Assigned to Europe in 1972, Tuttle was assistant chief of staff, logistics, 3rd Armored Division, and later commanded that division's 503rd Supply and Transport Battalion. He then attended the War College and wrote a chapter of the War College's text, Army Command and Management. He served consecutively as Chief of Logistics, Division Restructuring Study, and as Chief of Personnel and Logistics Systems Division in the Office of the deputy chief of staff for Combat Developments, TRADOC. He returned to Europe and served as commander, Division Support Command, 3rd Armored Division from October 1977 through July 1979. Promoted to brigadier general, he became the commanding general, Eastern Area Military Traffic Management Command, until March 1981.

Tuttle's next assignments included deputy commanding general for logistics, TRADOC, and commanding general, United States Army Logistics Center and Fort Lee; director of Force Management, Office of the deputy chief of staff for operations and plans, HQDA; chief of the Policy and Programs Branch, Policy Division, Supreme Headquarters Allied Powers Europe; and commanding general, United States Army Operational Test and Evaluation Agency. His career culminated in his assignment as commander, United States Army Materiel Command, from 27 September 1989 to 31 January 1992.

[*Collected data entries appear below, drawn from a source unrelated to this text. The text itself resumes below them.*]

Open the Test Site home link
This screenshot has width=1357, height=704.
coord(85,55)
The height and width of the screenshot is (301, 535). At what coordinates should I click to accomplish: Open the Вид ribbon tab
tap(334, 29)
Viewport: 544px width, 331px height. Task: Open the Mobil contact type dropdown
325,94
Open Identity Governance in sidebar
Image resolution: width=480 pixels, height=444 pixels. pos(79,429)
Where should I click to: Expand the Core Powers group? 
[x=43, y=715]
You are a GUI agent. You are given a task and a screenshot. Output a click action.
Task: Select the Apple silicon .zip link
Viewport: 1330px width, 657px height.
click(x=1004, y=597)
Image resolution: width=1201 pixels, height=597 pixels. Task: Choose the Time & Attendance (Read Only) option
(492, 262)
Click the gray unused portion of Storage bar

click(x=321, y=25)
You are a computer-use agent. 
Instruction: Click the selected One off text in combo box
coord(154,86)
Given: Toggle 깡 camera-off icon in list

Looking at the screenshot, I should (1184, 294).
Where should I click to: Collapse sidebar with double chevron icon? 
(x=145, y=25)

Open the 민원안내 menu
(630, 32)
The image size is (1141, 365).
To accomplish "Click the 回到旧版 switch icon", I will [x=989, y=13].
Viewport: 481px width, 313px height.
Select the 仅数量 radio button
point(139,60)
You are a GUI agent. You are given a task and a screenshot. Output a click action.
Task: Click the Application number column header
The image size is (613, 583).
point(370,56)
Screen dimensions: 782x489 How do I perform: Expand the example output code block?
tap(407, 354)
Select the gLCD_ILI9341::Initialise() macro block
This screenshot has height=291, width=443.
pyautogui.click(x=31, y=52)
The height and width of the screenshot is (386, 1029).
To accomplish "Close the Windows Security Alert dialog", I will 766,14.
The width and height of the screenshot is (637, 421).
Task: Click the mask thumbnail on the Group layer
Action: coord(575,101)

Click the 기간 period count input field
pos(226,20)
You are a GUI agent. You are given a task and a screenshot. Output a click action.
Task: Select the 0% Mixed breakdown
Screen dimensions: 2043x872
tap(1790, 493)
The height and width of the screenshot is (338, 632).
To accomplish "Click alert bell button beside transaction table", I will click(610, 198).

Awards and decorations Tuttle received include the Army Distinguished Service Medal (with two Oak Leaf Clusters), the Defense Superior Service Medal, the Legion of Merit, the Bronze Star Medal (with two Oak Leaf Clusters), the Defense Meritorious Service Medal and the Meritorious Service Medal. He also wore the Air Medal, the Army Commendation Medal (with Oak Leaf Cluster), the Gold Cross of Honor of the Federal Republic of Germany, the Senior Parachutist Badge and the Ranger Tab. In 1987 the City of Portsmouth, Virginia chose him as one of its "Notables." General Tuttle was selected in 1991 to be the Army's 45th Kermit Roosevelt Lecturer at the British Senior Service Schools. General Tuttle retired from the Army in 1992.

Tuttle continued to be involved with the Department of Defense as the board chairman of the Defense Acquisition University and a member of the LOGTECH Subject Matter Expert Board of the Institute for Defense and Business. In 2011 the First Annual General William G.T. Tuttle, Jr., USA (Ret.) Award for Business Acumen in Defense and Government (http://www.prnewswire.com/news-releases/the-first-annual-general-william-gt-tuttle-jr-usa-ret-award-for-business-acumen-in-defense-and-government-115269869.html) was awarded in his honor and Tuttle presided over the ceremony.

Tuttle died at his home on 9 November 2020, at the age of 84. He was interred at Arlington National Cemetery on 14 May 2021.